Count the lines of the listing that contain the word "screenshot", and give only the number.
-- Start --
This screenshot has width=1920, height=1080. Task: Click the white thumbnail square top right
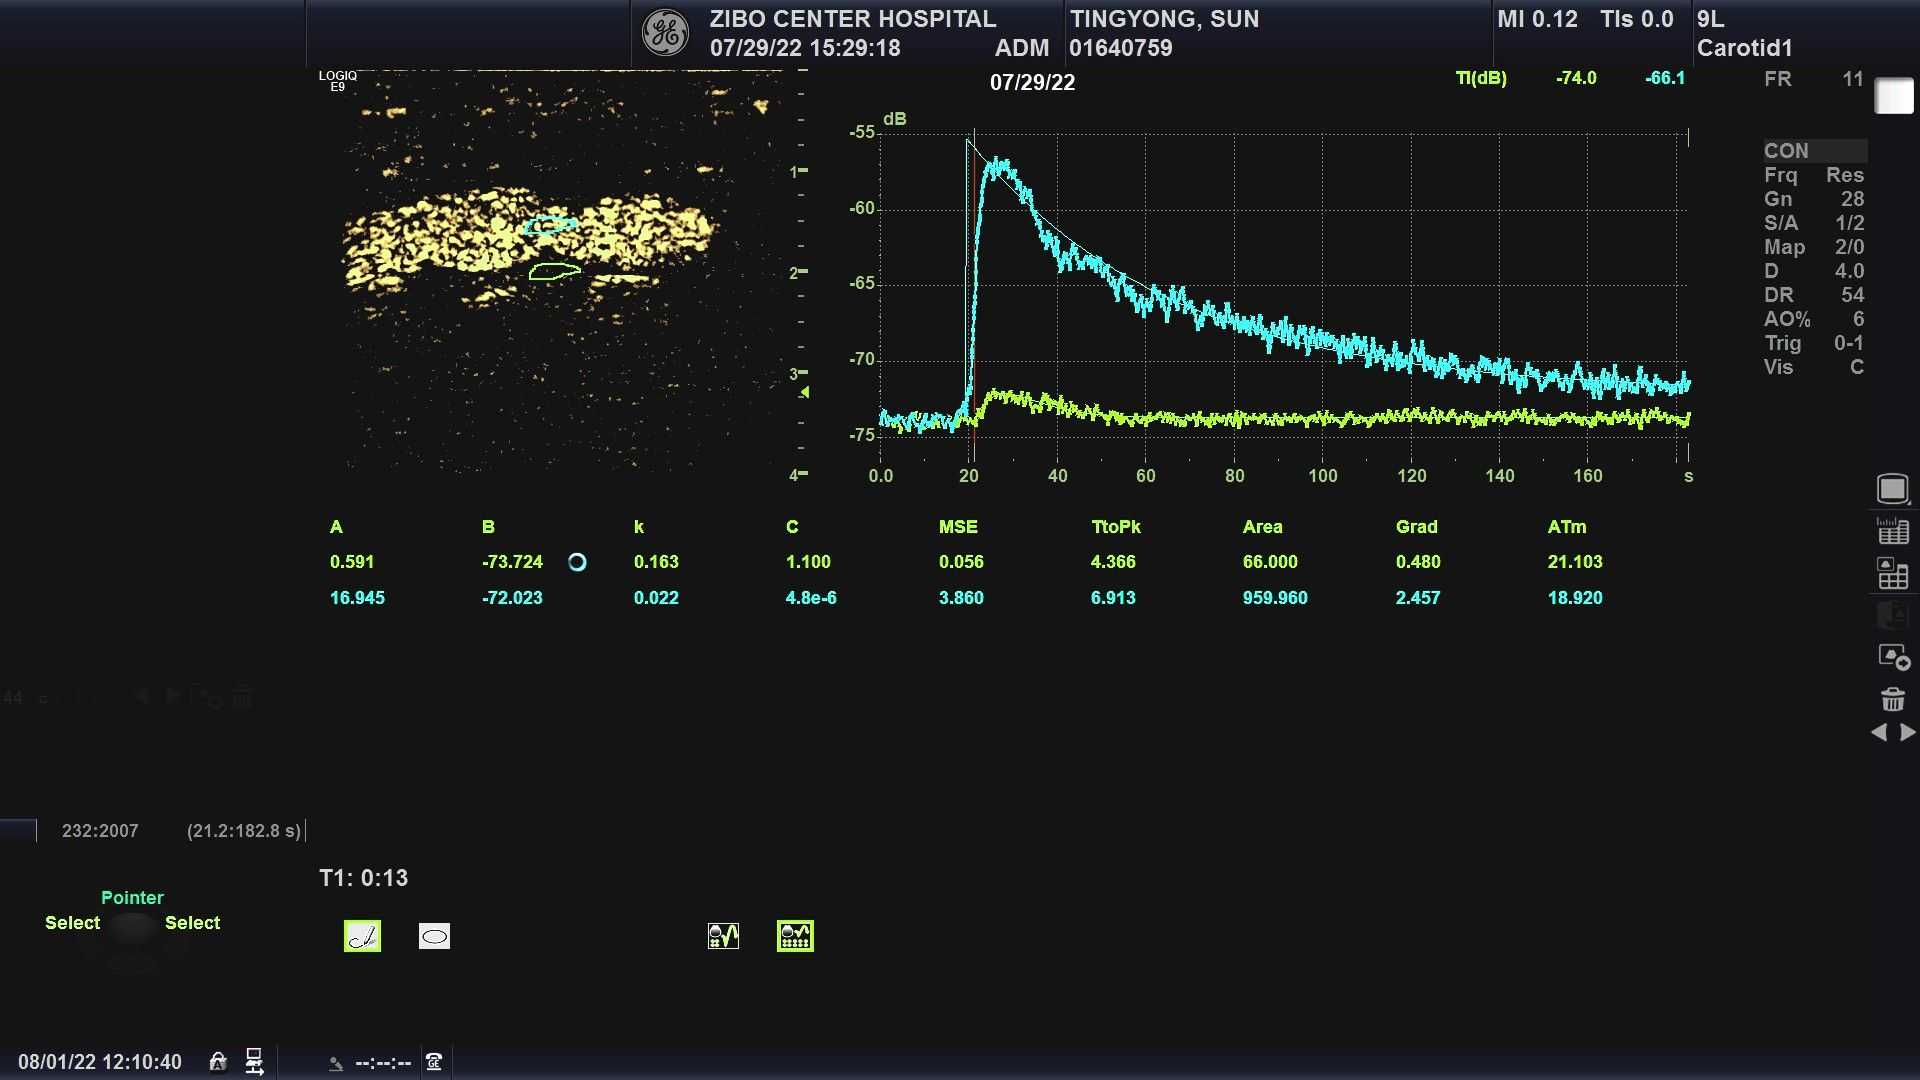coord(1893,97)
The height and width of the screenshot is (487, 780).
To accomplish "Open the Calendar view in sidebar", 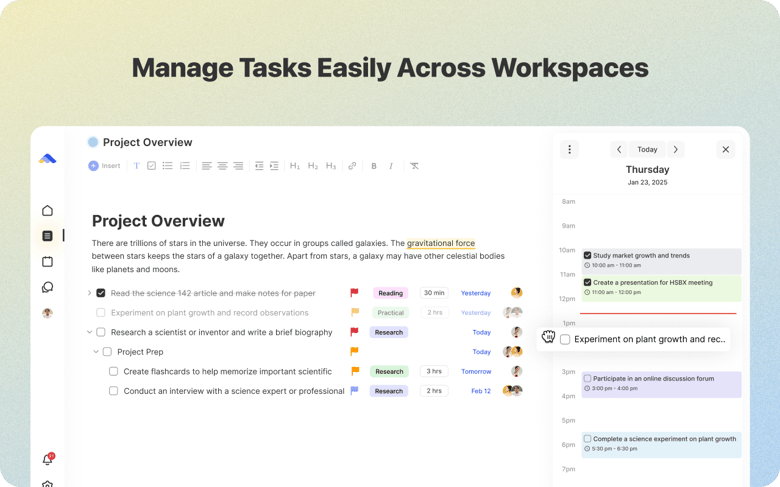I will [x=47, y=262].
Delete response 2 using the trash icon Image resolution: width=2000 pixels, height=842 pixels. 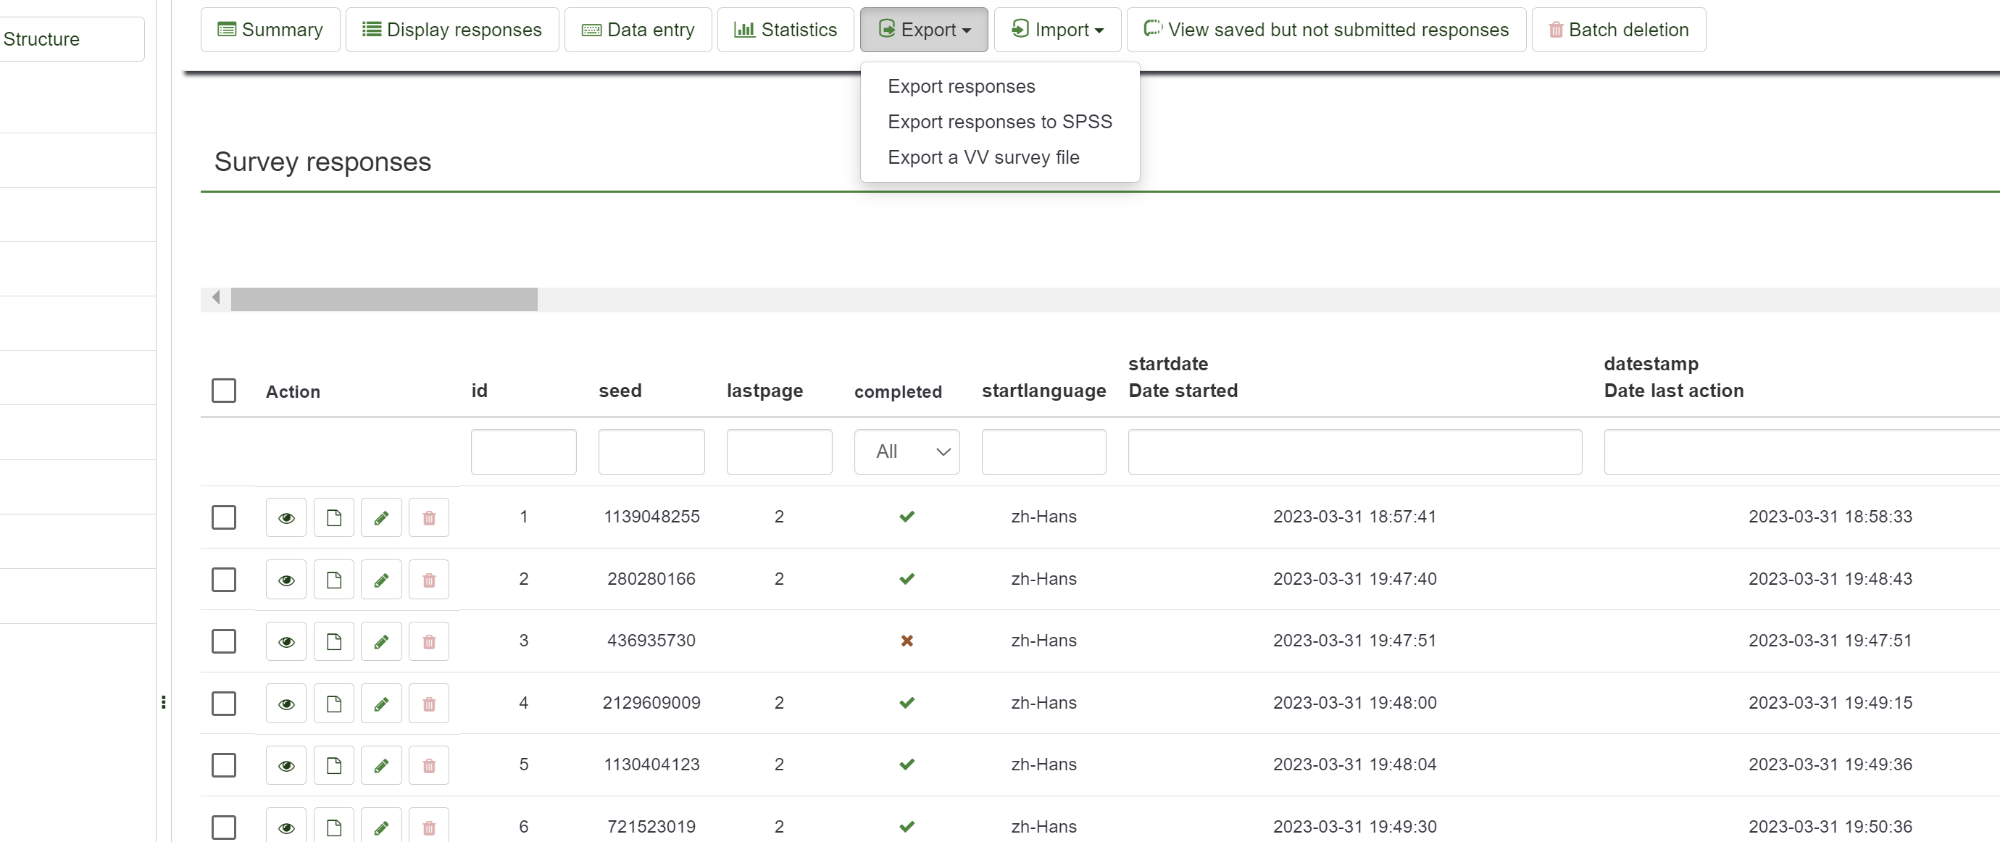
-- End --
→ **Task solution**
2